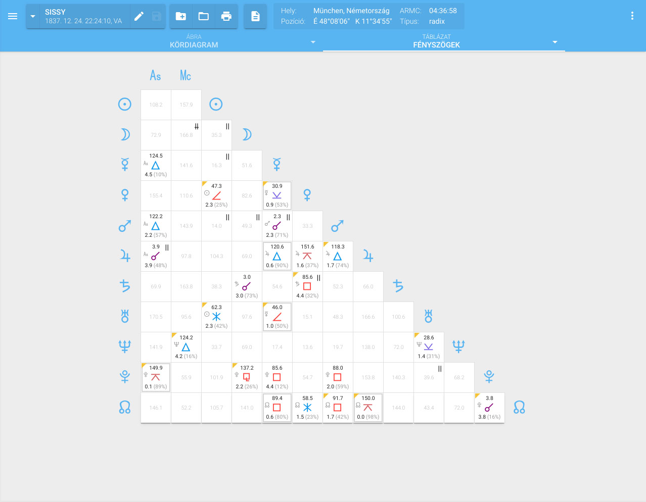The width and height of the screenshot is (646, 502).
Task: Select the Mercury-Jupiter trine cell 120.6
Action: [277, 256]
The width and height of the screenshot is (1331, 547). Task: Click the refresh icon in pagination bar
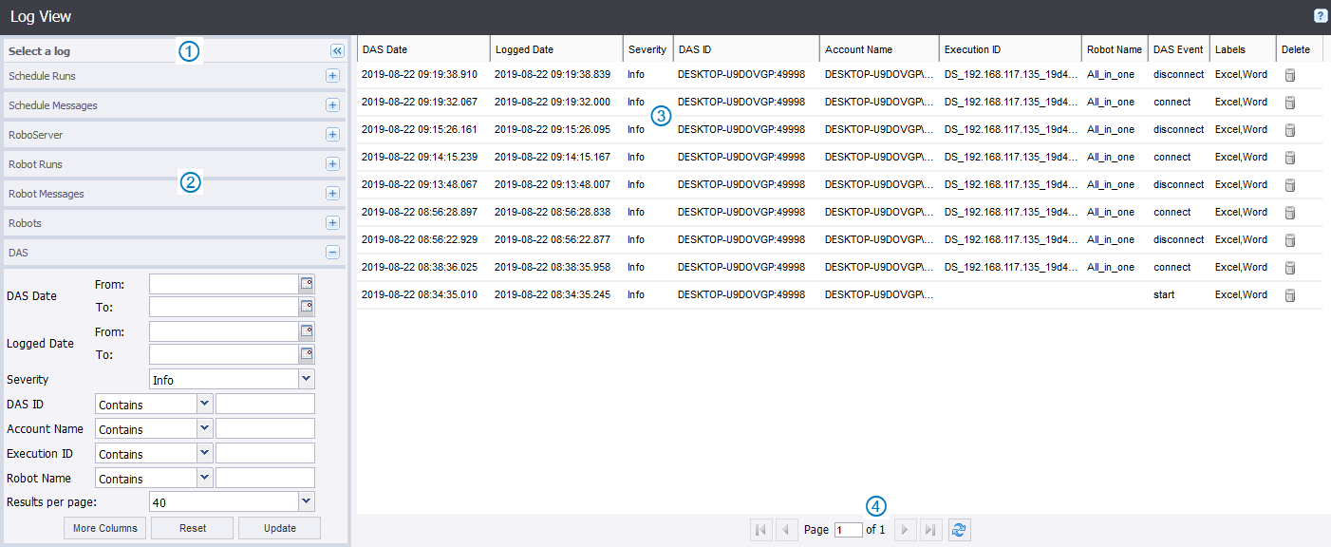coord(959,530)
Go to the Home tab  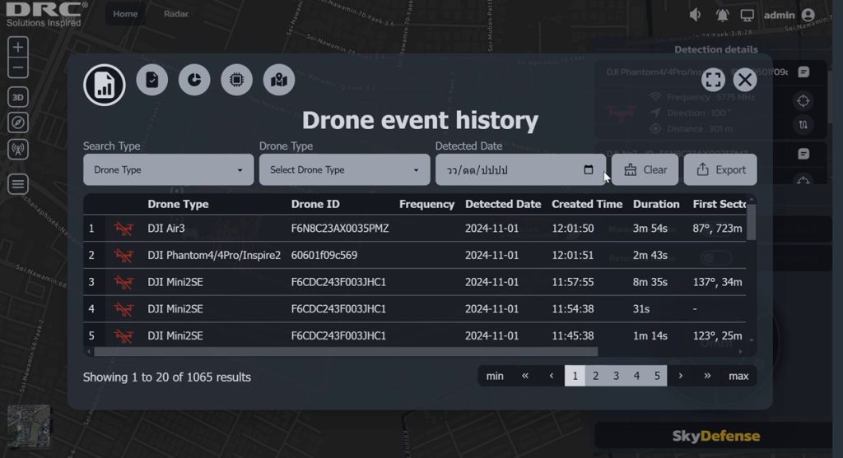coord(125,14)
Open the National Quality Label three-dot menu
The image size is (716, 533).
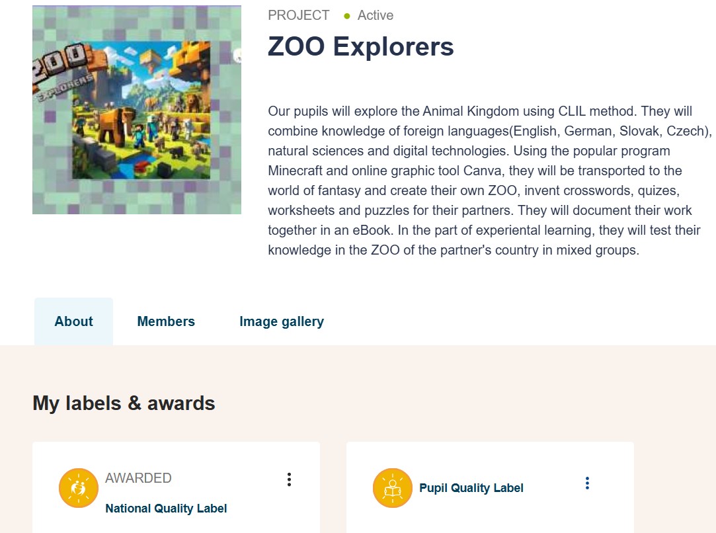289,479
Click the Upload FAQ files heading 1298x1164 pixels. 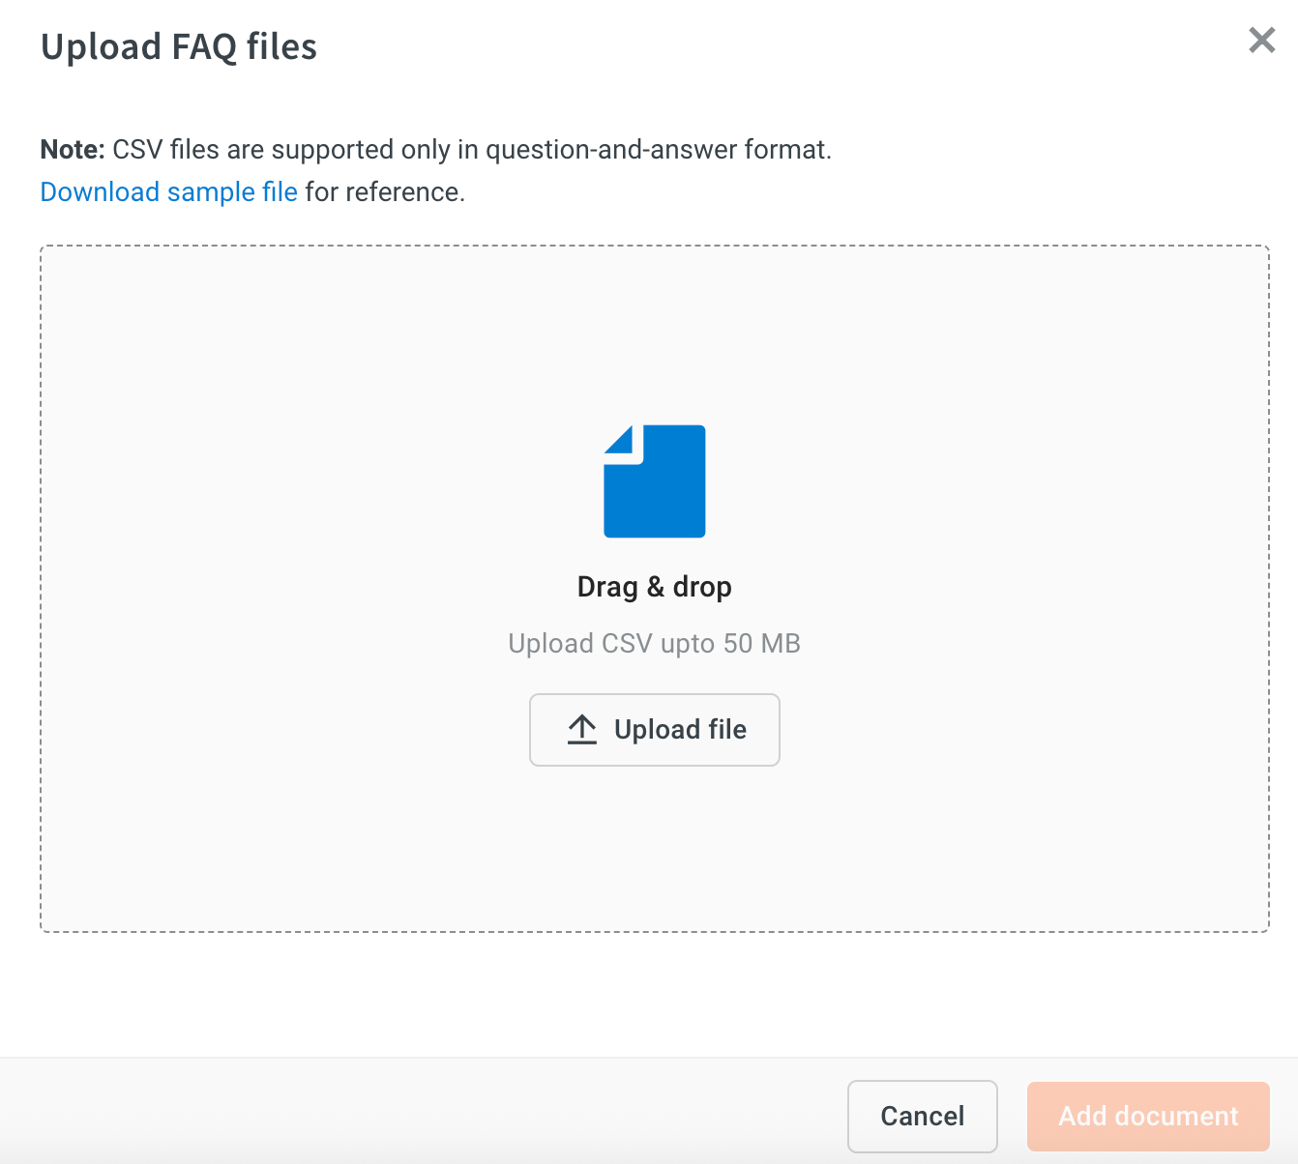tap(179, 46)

* * *

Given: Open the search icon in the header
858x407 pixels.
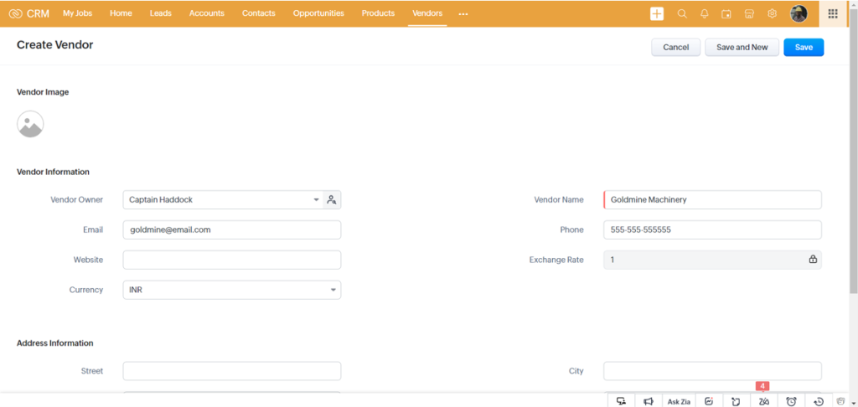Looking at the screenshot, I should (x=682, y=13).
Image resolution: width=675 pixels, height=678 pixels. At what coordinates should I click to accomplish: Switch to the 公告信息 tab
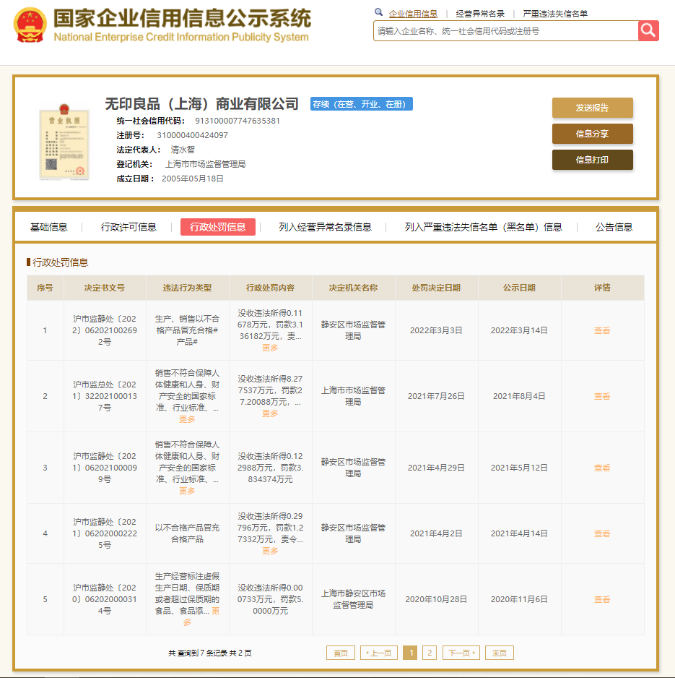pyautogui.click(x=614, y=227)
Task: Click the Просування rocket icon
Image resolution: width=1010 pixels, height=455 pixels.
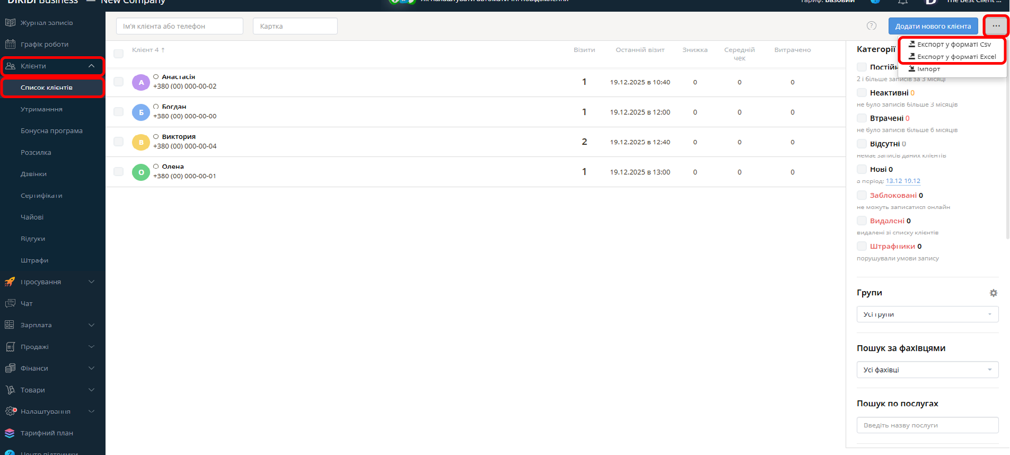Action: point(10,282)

- WHAT TO PRODUCE
Can you update the lines starting with the line that contains "Given: Open the search icon in the header" and going on through the line that contains "pyautogui.click(x=614, y=227)", changing "search icon" to "magnifying glass icon" and keeping everything else the same? Leave the pictures out of your answer.

- TASK RESULT
Given: Open the magnifying glass icon in the header
858x407 pixels.
Looking at the screenshot, I should (x=682, y=13).
Image resolution: width=675 pixels, height=678 pixels. At what coordinates should I click to accomplish: Switch to the 公告信息 tab
pyautogui.click(x=614, y=227)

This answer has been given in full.